◆ **Task 1**: List every area measurement, in acres or square feet, that the article on New York City's city-owned land gives.
◆ **Task 2**: Rewrite everything from "What I am referring" down to "money after bad." in the article on New York City's city-owned land, putting "New York City" in place of "NYC".
◆ **Task 3**: According to the article on New York City's city-owned land, what is the average lot coverage in the private sector?

◆ **Supplied text**:

[Start of section]

New York City’s Most Misallocated Asset Could Help Solve Its Housing Crisis
By Robert Knakal March 12, 2024 10:16 am
reprintsWhat would you do if you desperately needed money and desperately needed more housing, and were sitting on an asset worth about $26 billion?
If you were New York City, I guess the answer would be, “Not much!”
What I am referring to is the massive amount of land that NYC owns: approximately 196 acres of mostly prime land. Oh, and that’s just in Manhattan south of 96th Street on the East Side and south of 110th Street on the West Side.
Yes, that’s right. I have counted it all. The city in this area owns about 8.5 million square feet of land currently under 20 million square feet of public housing. This stock is mostly not in great shape as evidenced by the horror stories reported in the media almost monthly. And the buildings are in such bad shape, with so much deferred maintenance, that investing in these buildings is throwing good money after bad.
During the pandemic, I did a walking tour of every street in this area of Manhattan. One of the most stunning impacts the tour had on me was the minuscule lot coverage public housing has relative to private sector housing. In the private sector, lot coverage is probably 80 percent on average. In public housing, the lot coverage is probably in the 12 to 15 percent range. This is a very important fact.

[End of section]

◆ **Entries shown**:
[Start of section]

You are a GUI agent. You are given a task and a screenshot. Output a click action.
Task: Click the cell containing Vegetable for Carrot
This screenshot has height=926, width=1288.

[End of section]
[Start of section]

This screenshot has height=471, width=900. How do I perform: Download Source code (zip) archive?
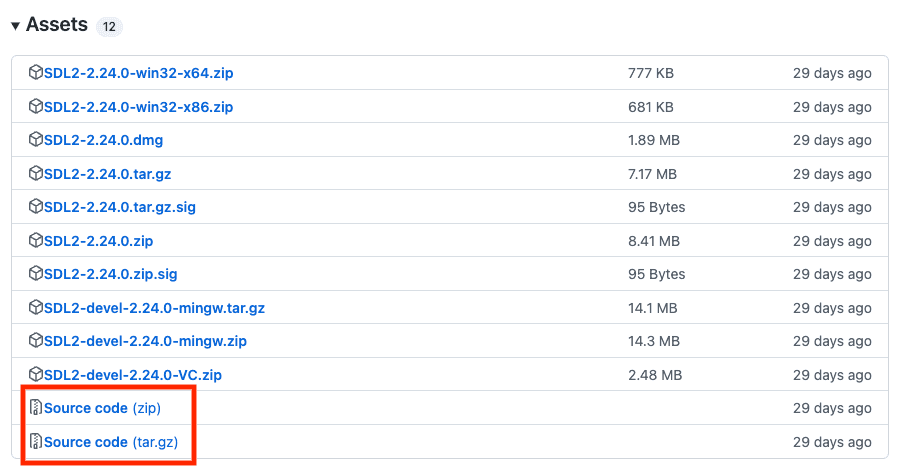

[End of section]
[Start of section]

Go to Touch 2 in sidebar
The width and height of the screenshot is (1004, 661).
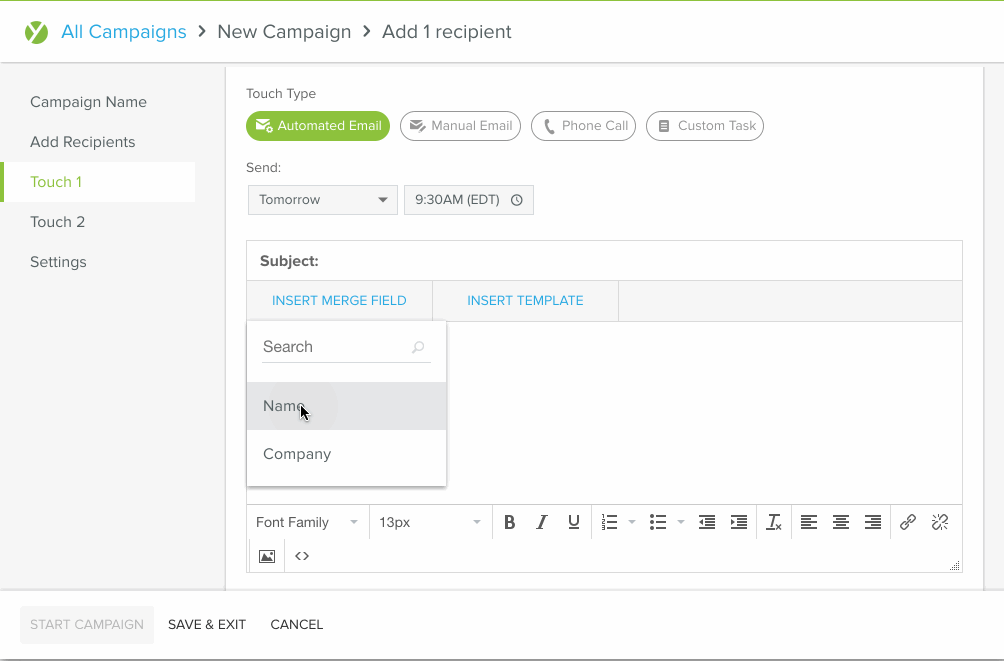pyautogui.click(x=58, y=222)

[End of section]

◆ **Result 1**:
approximately 196 acres
about 8.5 million square feet
20 million square feet

◆ **Result 2**:
What I am referring to is the massive amount of land that New York City owns: approximately 196 acres of mostly prime land. Oh, and that’s just in Manhattan south of 96th Street on the East Side and south of 110th Street on the West Side.
Yes, that’s right. I have counted it all. The city in this area owns about 8.5 million square feet of land currently under 20 million square feet of public housing. This stock is mostly not in great shape as evidenced by the horror stories reported in the media almost monthly. And the buildings are in such bad shape, with so much deferred maintenance, that investing in these buildings is throwing good money after bad.

◆ **Result 3**: Probably 80 percent on average.